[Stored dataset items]

--------------------------------

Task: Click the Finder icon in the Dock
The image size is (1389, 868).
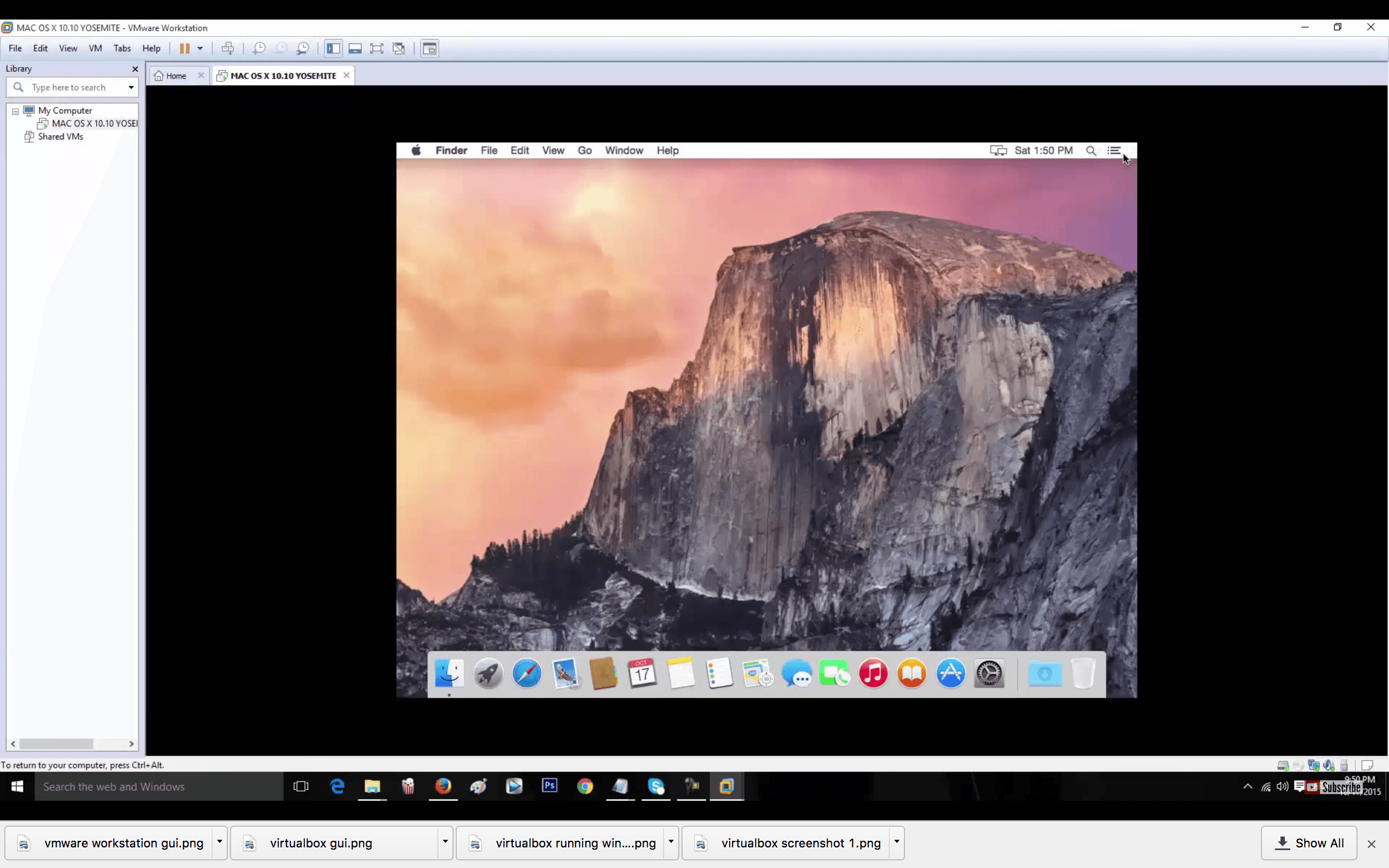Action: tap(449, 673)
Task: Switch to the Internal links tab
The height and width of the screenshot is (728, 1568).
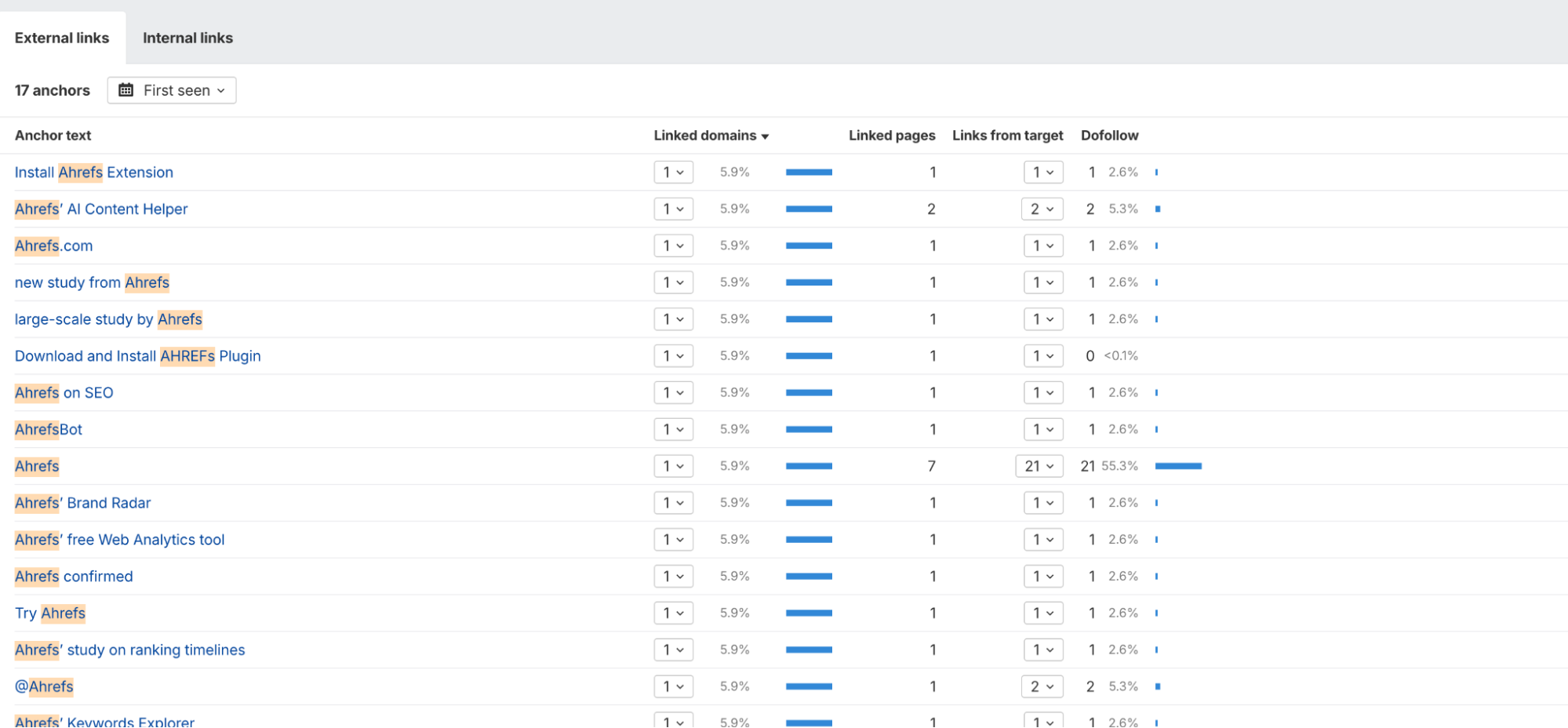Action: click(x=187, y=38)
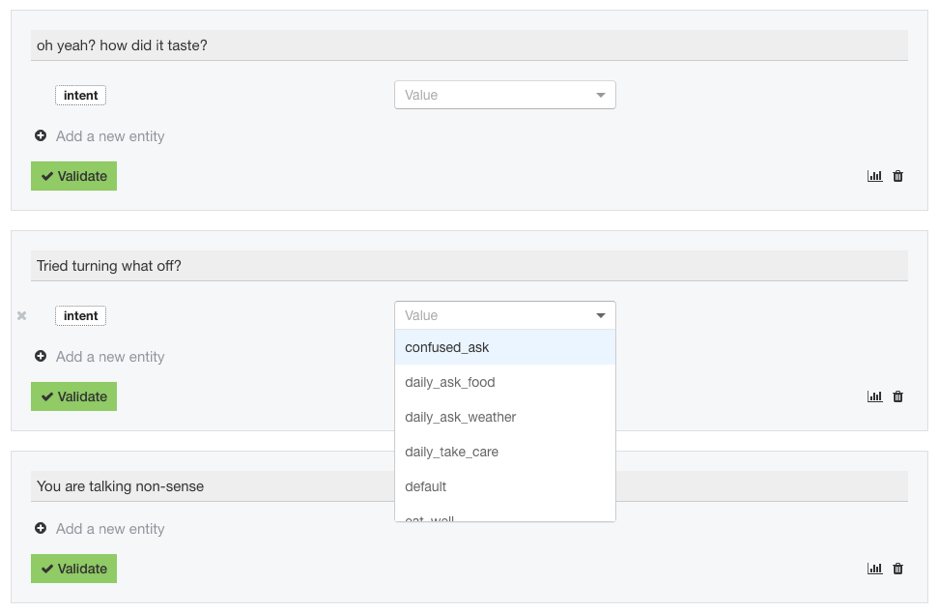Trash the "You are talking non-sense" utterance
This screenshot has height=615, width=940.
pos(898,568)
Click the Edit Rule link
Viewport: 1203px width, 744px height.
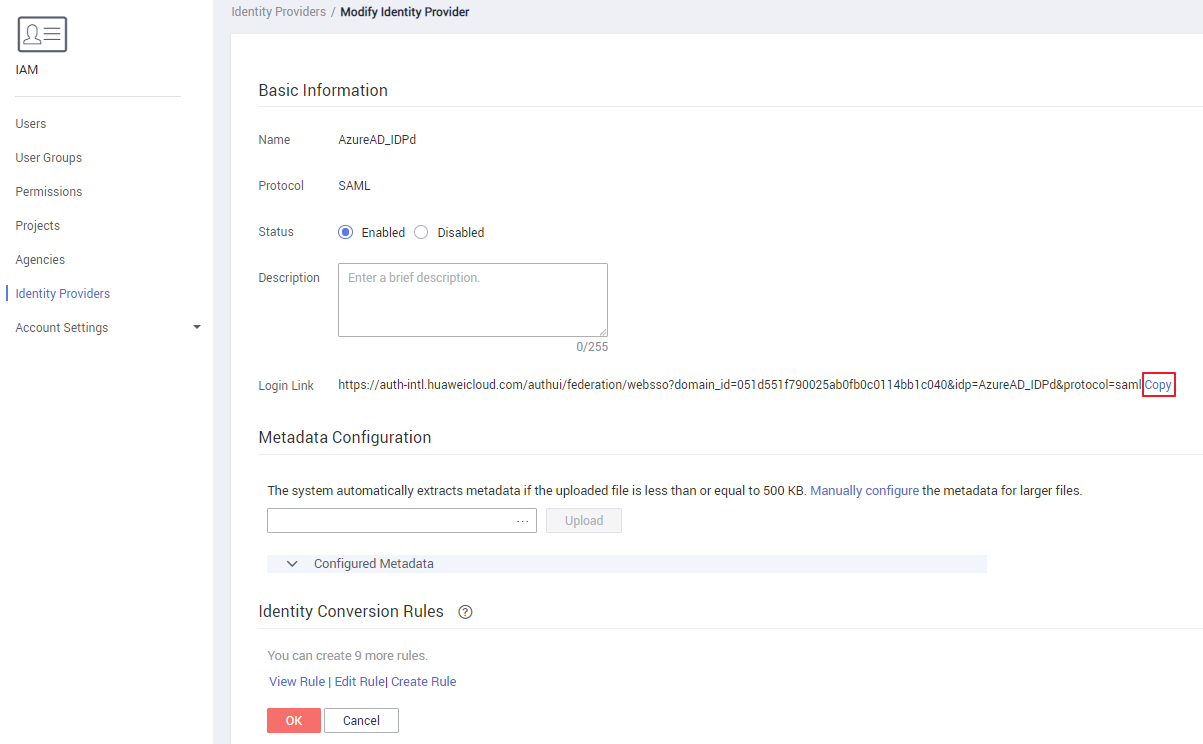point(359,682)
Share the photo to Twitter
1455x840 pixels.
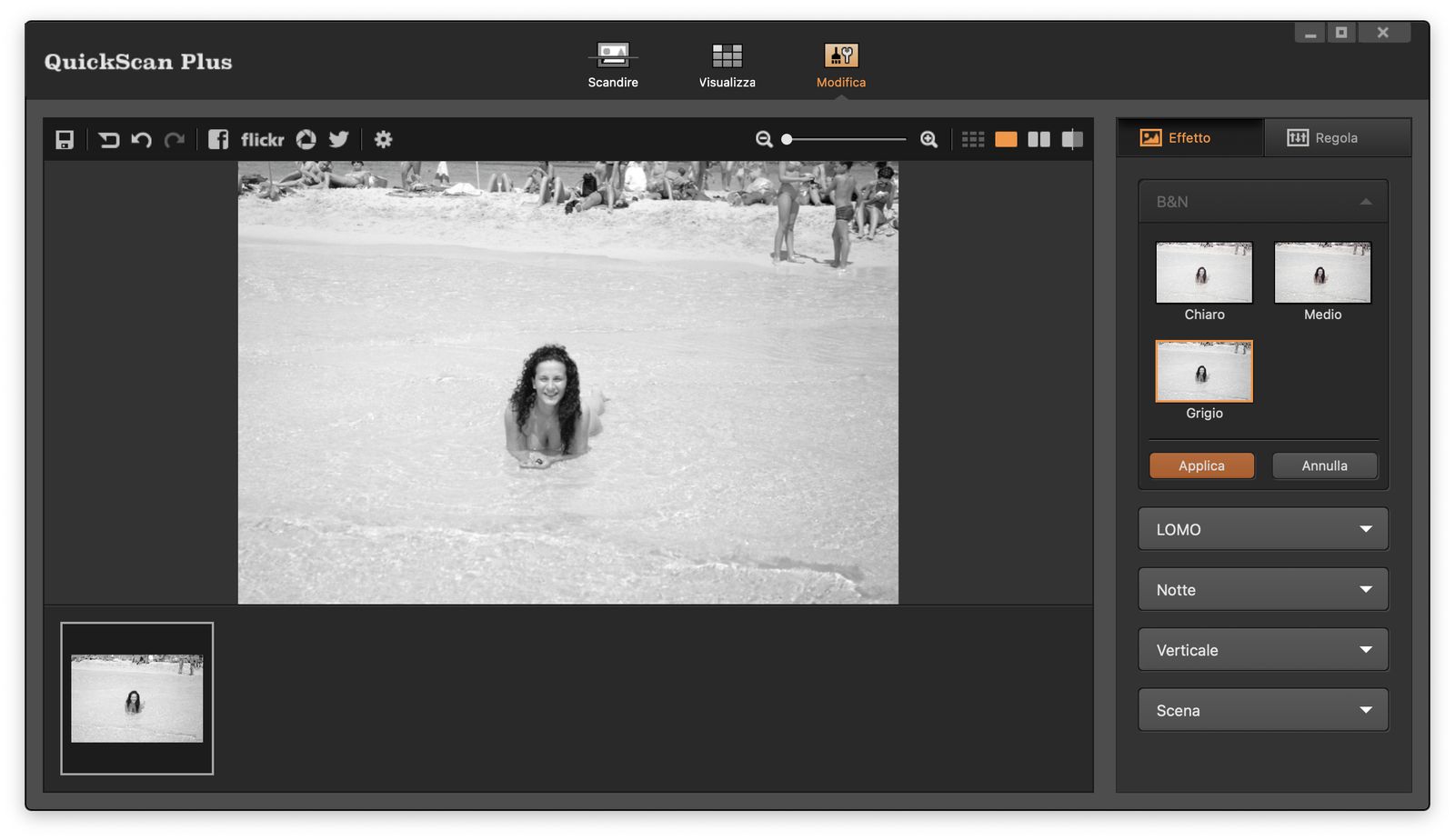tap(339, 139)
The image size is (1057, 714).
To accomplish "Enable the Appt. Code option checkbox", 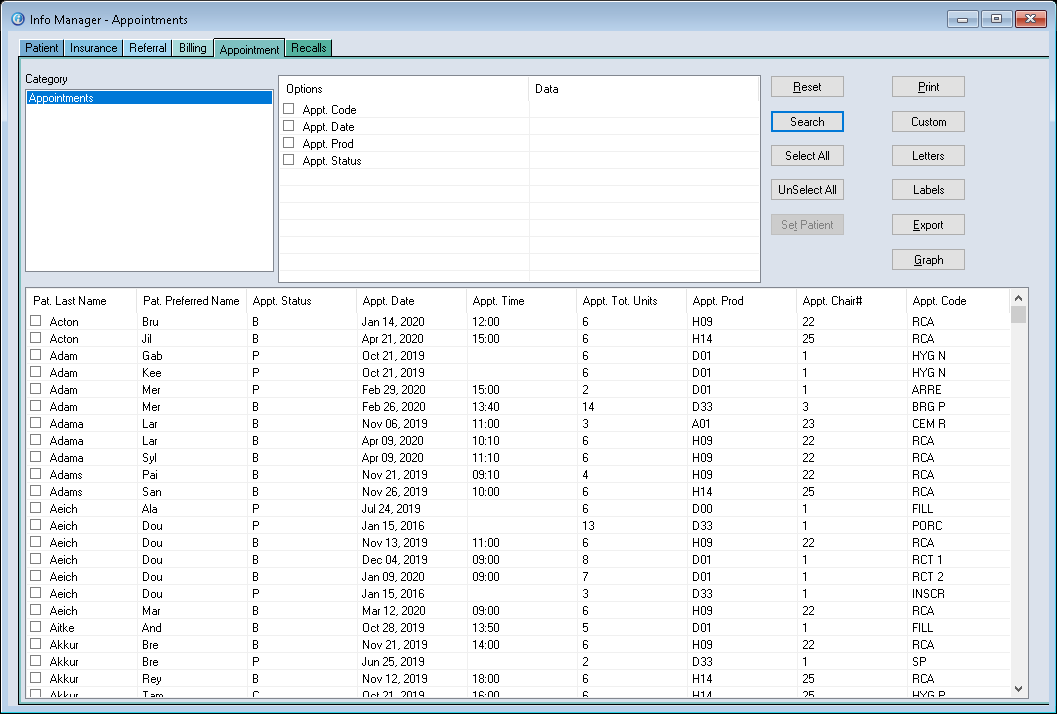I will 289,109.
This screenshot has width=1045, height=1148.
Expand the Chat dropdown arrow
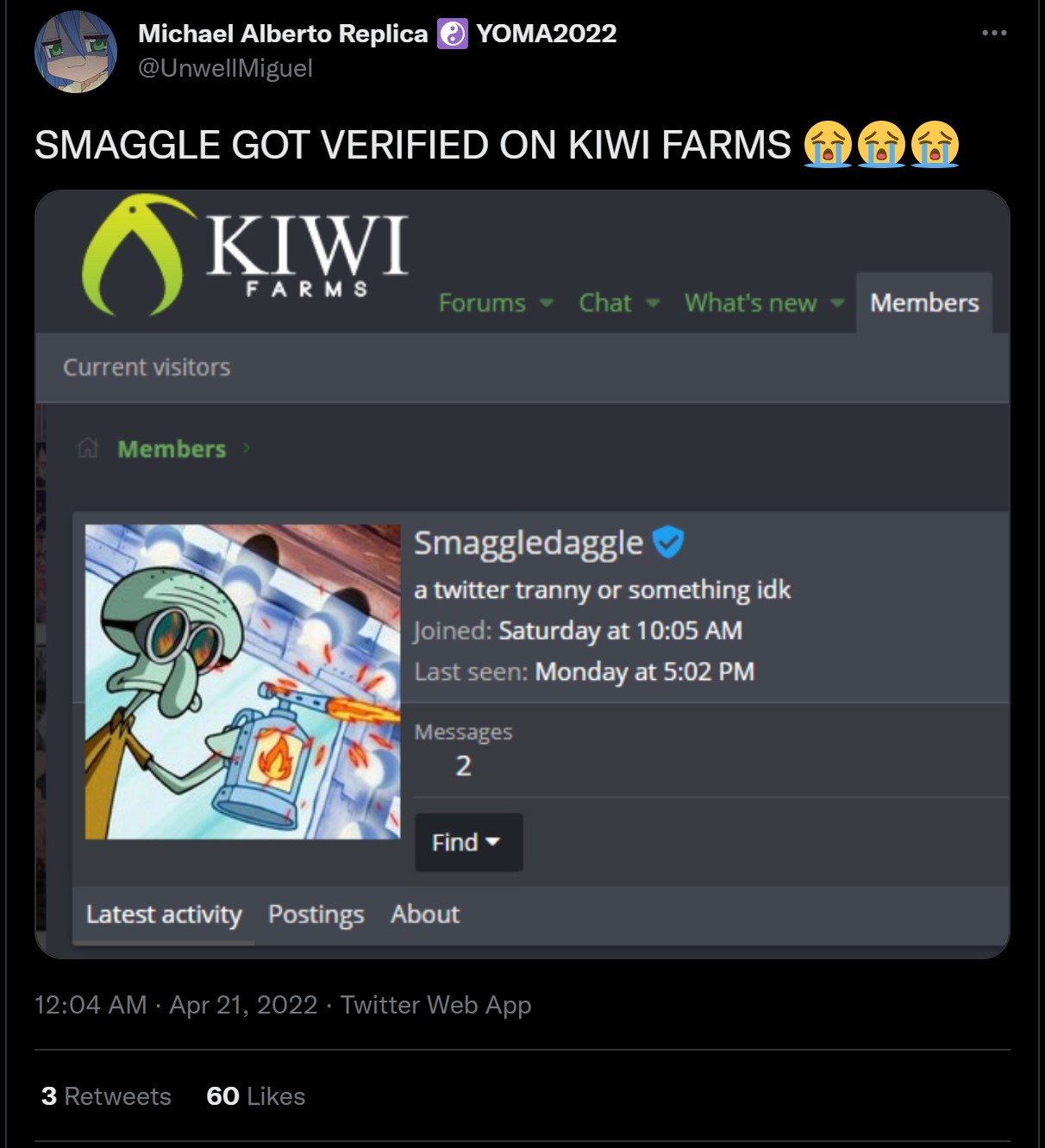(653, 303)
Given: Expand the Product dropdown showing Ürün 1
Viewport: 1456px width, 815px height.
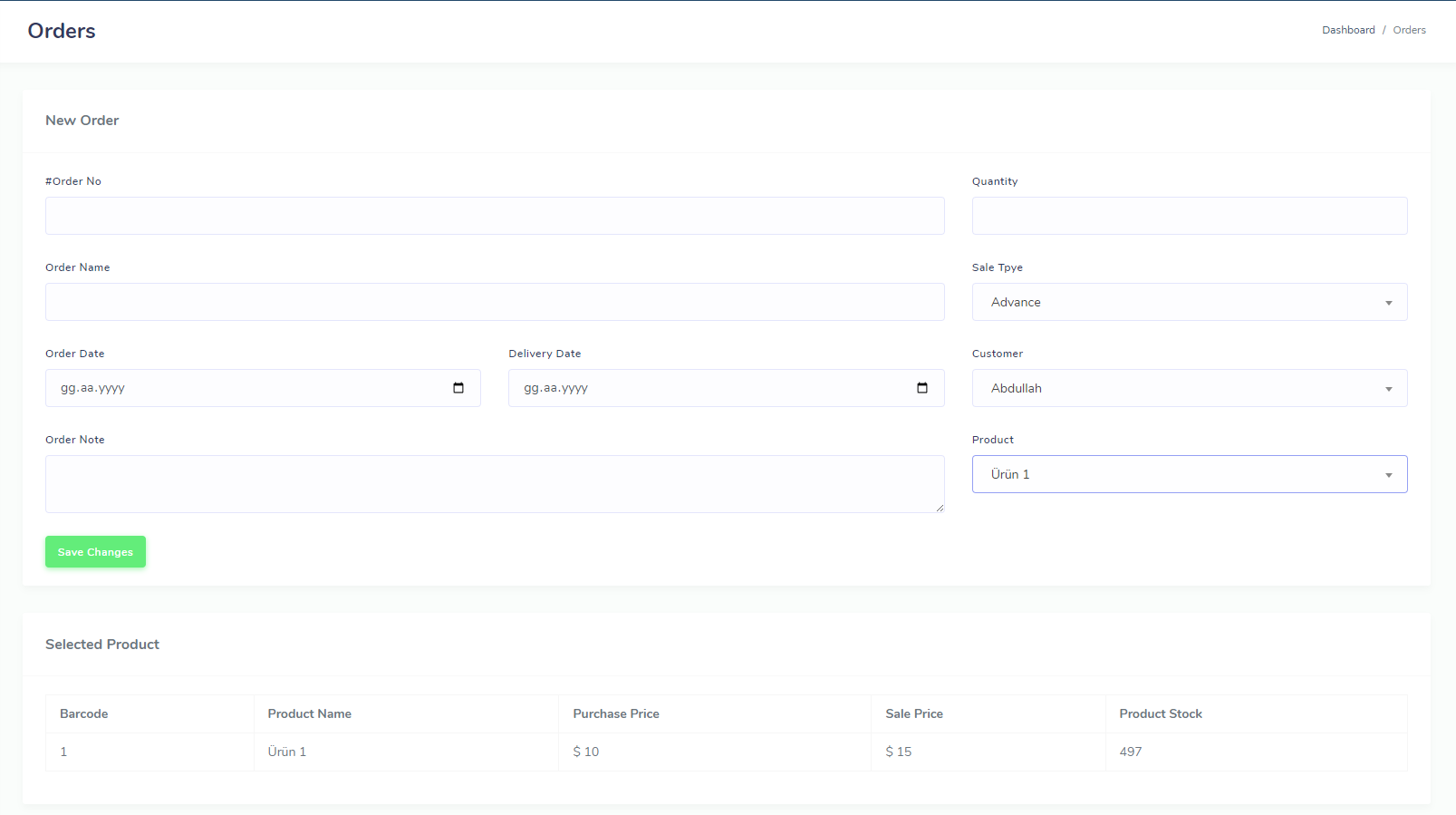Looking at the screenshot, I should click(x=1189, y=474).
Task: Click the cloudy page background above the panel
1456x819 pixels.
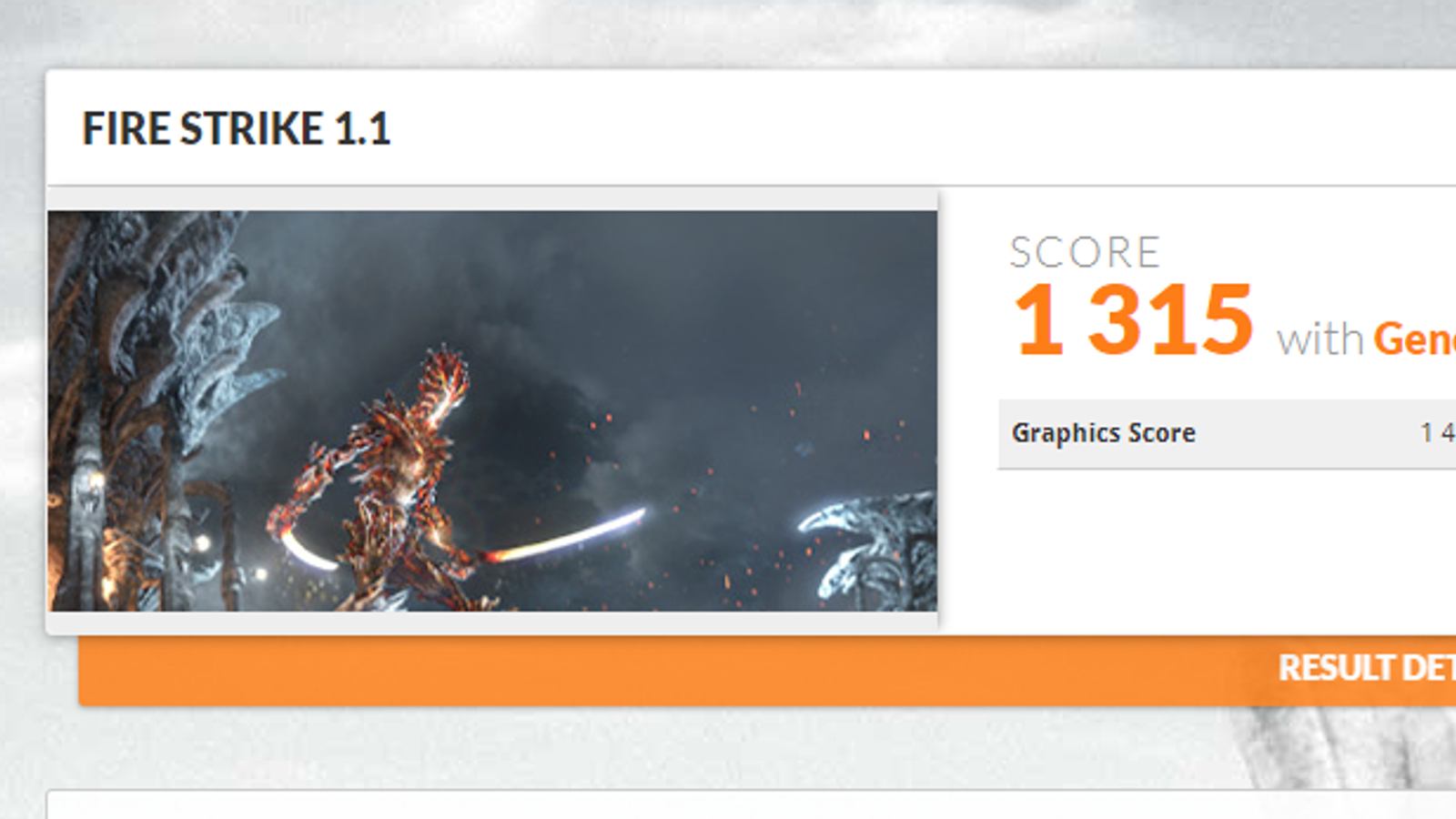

--------------------------------

For the records above, state how many lines contain "Task". Add nothing to the number.

3